I think 'actual parallelism' is a vastly easier and more fruitful way to get better performance out of these kinds of systems, compared to pushing against single-threaded faster generation. Tool calling and responses are often embarrassingly parallel. Code generation tasks naturally have a dependency tree that can be unrolled into a fixed budget of parallelism. Tasks can be hierarchically decomposed into subtasks.
It's the same asynchronous stream pattern we're used to dealing with in regular software engineering. We have a fixed thread pool, lots of work that can be scheduled concurrently. Since these are streams, we can do the compute incrementally to reduce the time-to-first-byte/token/response.
Since so many tool calls are inherently asynchronous, and subagent task decomposition can be modelled as such, the IO streams can be oversubscribed, and incoming responses can be priority queued.
On the intelligence front, it's incredible how much better frontier models perform when you just interrupt them every so often and go 'is that the best you can do?', or re-iterate instructions, or repeat the overall goal. I find instruction following _so poor_, especially for 'presentation layer' aspects. Yet if I ask the model to rewrite its last response, it does so perfectly. Why can't the model do this 'internally' and save me having to say 'try again'!
Just because the 'model' is autoregressive doesn't mean the system as a whole needs to present a single stream of immutable text.

*Record set*:
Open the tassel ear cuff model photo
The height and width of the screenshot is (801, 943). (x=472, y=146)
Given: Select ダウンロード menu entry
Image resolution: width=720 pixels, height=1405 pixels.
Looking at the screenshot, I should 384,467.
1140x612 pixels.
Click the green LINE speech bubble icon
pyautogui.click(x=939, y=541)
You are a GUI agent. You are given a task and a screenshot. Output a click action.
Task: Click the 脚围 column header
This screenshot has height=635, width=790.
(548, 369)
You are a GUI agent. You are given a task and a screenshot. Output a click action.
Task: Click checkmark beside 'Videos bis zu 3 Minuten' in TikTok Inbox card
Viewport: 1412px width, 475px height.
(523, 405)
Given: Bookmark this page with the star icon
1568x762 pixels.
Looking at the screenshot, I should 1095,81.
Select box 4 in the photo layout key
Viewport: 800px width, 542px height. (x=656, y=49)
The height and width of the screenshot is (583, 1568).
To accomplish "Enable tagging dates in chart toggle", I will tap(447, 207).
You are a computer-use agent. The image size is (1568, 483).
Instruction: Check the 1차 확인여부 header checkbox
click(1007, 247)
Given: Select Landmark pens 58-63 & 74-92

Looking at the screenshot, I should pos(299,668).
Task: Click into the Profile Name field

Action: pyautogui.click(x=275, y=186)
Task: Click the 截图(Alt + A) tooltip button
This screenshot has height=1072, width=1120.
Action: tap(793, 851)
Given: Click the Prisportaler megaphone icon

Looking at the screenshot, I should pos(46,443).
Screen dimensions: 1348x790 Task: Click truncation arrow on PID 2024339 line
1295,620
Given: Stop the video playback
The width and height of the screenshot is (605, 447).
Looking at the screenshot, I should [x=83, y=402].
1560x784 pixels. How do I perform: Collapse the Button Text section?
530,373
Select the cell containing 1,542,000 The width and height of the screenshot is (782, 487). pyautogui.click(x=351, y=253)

*Set of tasks*:
(A) Rewrite the text on parallelism and model performance, starting at "On the intelligence" and ending at "of immutable text.", with "frontier models" replaced by "large language models".
(B) In the text on parallelism and model performance, which tasks are said to have a dependency tree that can be unrolled into a fixed budget of parallelism?
(C) Continue the text on parallelism and model performance from its last sentence.

*Answers by item*:
(A)
On the intelligence front, it's incredible how much better large language models perform when you just interrupt them every so often and go 'is that the best you can do?', or re-iterate instructions, or repeat the overall goal. I find instruction following _so poor_, especially for 'presentation layer' aspects. Yet if I ask the model to rewrite its last response, it does so perfectly. Why can't the model do this 'internally' and save me having to say 'try again'!
Just because the 'model' is autoregressive doesn't mean the system as a whole needs to present a single stream of immutable text.

(B) Code generation tasks.

(C)
I do this kind of parallelism with a little merge request tool I slopped together. I spin up multiple small agents and assign them specific code review tasks (security, coding standards, etc.) and have it spit out a gitlab API draft json object with code examples for the MR I can deterministically validate against. If it fails to insert code examples (depending on the task) and the proper json object schema, I have "ask it to try again" logic in place.
Works fine, forcing LLMs to output parsable responses is a good workaround to get them to do what you want until they improve. It also allows you to use the fast models (ex. I spin up the Gemini 3.1 flash lite model for these tasks) to have these tasks done in seconds rather than minutes.
Really cool paper and easy to follow. Lots of thoughts (in parallel, hah!) after a first read. I can see many benefits of the parallel streams w/ dynamic systems. Start thinking, fire up a tool call, adjust thinking on the fly. Or add a "clock tick" on one stream, and hope that the model learns how to output something under time constrain. Maybe some "time passing" concept can be had "for free?". Lots and lots of directions this could go.
It also gives a lot of new levers to play with. I'd assume you could tweak (sweep?) the amount of attention given to the same stream vs. cross stream, have different streams prompted / seeded with an objective, score each independently vs. together, etc. A bit reminiscent of the direction oAI took w/ their harmony template, where they define channels and the model learns to output to each channel (but that's sequential).
Would have loved to see even a small attempt at RL on top of this. Could probably get gnarly with so many avenues to explore, but even a few hundred steps could have informed if there's something to it.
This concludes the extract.